Инициативы Берии во внутренней и внешней политике после смерти Сталина
В течение суток с момента смерти Сталина Министерство госбезопасности и Министерство внутренних дел были объединены под единым руководством Берии. 10 марта 1953 года в министерстве были созданы четыре группы для проверки и пересмотра фальсифицированных дел: «заговора сионистов и врачей», «мегрельского дела» и «дела МГБ».
Сообщение МВД для печати об освобождении арестованных врачей значительно отличалось от решения ЦК КПСС. В этом сообщении Берия использовал более сильные выражения для осуждения незаконного ареста врачей. Однако его предложения по реабилитации расстрелянных членов Еврейского антифашистского комитета были отклонены Хрущевым и Маленковым. Члены ЕАК были реабилитированы лишь в 1955 году. Предложения Берии по реабилитации врачей и членов ЕАК породили ложные слухи о его еврейском происхождении и о его связях с евреями.
В начале апреля 1953 года Хрущев направил закрытую директиву партийным организациям с требованием не комментировать сообщение МВД, опубликованное в прессе, и не обсуждать проблему антисемитизма на партийных собраниях.
2 апреля 1953 года Берия адресовал в Совет Министров СССР докладную записку, в которой констатировал, что Михоэлс был оклеветан и злодейски убит по приказу Сталина группой работников МГБ, возглавлявшейся Огольцовым и Цанавой, куда входили еще пять оперативных работников. Он предложил отменить Указ Президиума Верховного Совета СССР о награждении этих лиц орденами, а Огольцова и Цанаву как исполнителей злодейской акции арестовать по обвинению в убийстве.
Цанава, арестованный по приказу Берии за ликвидацию Михоэлса в апреле 1953 года, превратился, будучи в тюрьме в июле 1953 года, в «члена банды Берии», и умер в заключении не дождавшись суда в 1955 году.
Огольцова и его группу лишили наград, но под суд не отдали. Из партии Огольцова исключили только в 1957 году по другому делу. Итак, за убийство Михоэлса по-настоящему никто не поплатился, если не считать того, что несколько человек должны были возвратить свои ордена.
Кстати, Берия выступил на Президиуме ЦК КПСС и представил на обсуждение проект более широкой амнистии для политических заключенных. Однако его предложения не были приняты. Указ Президиума Верховного Совета СССР об амнистии касался всех лиц, включая и политзаключенных, осужденных на срок до пяти лет. Это решение оказалось непродуманным: свыше миллиона обычных уголовников – воров, насильников, мошенников, хулиганов – одновременно выпустили из лагерей. Города и поселки буквально наводнились шпаной и хулиганьем, обстановка стала опасной и напряженной. В связи с этим Берия перевел аппарат министерства на работу в усиленном режиме, приказал своим заместителям и начальникам управлений обеспечить общественный порядок в столице. Войска МВД были брошены на патрулирование Москвы и массовые обыски чердаков и подвалов. Порядок быстро восстановили. Несомненно, однако, что вызванный амнистией разгул преступности пошатнул поднявшийся было после освобождения врачей престиж Берии. Знаменательно, что Берия принял решение о передаче ГУЛАГа из МВД в Министерство юстиции и поставил вопрос о его ликвидации. После ареста Берии это решение было отменено.

> [Исходные записи]:
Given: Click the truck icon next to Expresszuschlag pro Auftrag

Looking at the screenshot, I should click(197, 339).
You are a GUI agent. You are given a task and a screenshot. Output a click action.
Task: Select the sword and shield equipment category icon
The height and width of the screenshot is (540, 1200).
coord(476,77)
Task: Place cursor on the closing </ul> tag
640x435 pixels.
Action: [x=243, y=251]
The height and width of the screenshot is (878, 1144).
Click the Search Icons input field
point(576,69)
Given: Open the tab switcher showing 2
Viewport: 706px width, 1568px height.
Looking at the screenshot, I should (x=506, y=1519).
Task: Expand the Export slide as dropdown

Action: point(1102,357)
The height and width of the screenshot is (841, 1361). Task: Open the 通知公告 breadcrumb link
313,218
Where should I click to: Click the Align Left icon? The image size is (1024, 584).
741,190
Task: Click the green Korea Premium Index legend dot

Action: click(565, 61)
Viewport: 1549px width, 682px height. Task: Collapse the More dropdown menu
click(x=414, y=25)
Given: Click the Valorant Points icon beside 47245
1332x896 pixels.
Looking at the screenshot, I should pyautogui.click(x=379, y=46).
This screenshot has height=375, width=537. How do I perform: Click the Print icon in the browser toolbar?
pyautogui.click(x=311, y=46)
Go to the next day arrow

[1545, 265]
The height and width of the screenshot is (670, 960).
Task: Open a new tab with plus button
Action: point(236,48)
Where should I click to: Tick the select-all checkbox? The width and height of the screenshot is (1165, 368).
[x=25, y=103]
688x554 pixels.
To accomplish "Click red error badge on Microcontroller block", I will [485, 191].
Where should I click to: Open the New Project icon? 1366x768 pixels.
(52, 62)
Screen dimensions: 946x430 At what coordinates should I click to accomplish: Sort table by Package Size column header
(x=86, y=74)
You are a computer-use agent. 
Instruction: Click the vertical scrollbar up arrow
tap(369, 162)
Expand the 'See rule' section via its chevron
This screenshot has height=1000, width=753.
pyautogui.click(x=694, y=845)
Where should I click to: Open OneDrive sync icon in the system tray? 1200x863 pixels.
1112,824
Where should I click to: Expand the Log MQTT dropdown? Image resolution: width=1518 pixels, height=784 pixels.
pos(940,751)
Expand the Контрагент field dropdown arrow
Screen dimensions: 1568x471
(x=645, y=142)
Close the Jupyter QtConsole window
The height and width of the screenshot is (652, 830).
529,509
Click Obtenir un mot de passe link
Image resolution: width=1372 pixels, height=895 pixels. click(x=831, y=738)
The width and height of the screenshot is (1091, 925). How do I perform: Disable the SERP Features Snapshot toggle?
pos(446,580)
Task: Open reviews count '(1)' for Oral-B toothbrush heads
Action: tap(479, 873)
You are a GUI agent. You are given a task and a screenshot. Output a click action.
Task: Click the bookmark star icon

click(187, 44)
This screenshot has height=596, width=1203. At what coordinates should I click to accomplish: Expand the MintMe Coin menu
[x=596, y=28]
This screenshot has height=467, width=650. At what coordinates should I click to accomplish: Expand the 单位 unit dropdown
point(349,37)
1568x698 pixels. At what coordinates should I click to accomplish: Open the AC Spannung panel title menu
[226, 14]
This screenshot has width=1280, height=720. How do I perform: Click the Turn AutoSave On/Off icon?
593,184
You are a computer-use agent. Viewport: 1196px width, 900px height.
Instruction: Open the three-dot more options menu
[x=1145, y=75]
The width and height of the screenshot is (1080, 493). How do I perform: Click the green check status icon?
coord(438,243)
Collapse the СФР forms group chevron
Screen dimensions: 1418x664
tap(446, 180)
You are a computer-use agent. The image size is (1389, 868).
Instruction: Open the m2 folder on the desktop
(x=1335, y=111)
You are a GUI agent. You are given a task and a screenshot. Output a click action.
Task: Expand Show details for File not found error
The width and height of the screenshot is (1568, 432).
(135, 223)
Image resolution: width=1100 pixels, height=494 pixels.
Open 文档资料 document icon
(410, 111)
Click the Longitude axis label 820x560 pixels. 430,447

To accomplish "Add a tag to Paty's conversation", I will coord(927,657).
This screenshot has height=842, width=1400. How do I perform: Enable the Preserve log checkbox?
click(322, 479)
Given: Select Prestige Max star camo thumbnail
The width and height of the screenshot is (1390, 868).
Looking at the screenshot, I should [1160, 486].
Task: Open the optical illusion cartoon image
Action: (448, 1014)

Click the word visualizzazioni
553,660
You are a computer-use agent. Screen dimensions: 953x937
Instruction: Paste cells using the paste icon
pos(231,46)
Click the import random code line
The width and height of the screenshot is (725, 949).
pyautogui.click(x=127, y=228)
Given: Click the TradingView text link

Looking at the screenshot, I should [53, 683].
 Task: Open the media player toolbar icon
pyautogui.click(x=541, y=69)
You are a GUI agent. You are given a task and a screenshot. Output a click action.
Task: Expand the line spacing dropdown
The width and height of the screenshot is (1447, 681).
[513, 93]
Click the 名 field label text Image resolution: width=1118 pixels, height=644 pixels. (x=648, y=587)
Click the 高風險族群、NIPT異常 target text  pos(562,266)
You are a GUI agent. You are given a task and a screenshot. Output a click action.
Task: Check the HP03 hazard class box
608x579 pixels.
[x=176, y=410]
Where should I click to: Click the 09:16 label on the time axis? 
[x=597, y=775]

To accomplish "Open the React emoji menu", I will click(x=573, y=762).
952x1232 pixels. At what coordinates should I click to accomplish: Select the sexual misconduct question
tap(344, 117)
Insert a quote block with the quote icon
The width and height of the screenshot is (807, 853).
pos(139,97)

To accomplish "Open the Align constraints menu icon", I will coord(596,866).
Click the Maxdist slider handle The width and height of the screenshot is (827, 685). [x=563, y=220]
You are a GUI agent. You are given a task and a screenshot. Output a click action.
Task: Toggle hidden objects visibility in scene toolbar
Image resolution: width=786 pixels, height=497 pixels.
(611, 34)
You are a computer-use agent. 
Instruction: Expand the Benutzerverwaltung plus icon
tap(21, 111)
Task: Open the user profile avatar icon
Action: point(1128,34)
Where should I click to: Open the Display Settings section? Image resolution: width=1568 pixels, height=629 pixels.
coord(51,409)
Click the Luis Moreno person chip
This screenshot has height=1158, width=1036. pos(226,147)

> [О задании]:
Перепишите фрагмент текста об инициативах Берии от слов «Цанава, арестованный по» до слов «суда в 1955 году.» включительно, подставив «под стражей» вместо «в заключении». Записи взяты из другого источника.

> [Решение]:
Цанава, арестованный по приказу Берии за ликвидацию Михоэлса в апреле 1953 года, превратился, будучи в тюрьме в июле 1953 года, в «члена банды Берии», и умер под стражей не дождавшись суда в 1955 году.